[[ Material provided, beginning ]]

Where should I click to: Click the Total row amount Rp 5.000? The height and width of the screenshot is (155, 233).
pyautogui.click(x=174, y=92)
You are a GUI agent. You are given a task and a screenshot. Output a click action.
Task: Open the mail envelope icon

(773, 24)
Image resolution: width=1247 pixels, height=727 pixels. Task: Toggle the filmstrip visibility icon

[[ Material provided, end ]]

» Task item: Output only the lines that run from the one containing "Task: Open the mail envelope icon" through the last line of the material above, both included.

» Solution:
Task: Open the mail envelope icon

(773, 24)
Image resolution: width=1247 pixels, height=727 pixels. Task: Toggle the filmstrip visibility icon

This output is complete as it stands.